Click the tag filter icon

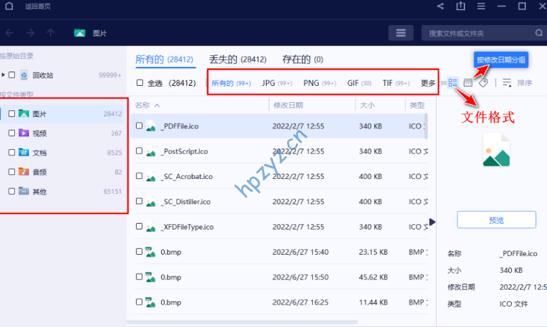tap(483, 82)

--

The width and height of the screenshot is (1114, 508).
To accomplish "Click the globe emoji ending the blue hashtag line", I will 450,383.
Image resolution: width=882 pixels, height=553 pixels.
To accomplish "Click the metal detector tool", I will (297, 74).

**Required action**
When a line in the data contains "width", return it as written.

**Task response**
The width and height of the screenshot is (1114, 508).
Image resolution: width=882 pixels, height=553 pixels.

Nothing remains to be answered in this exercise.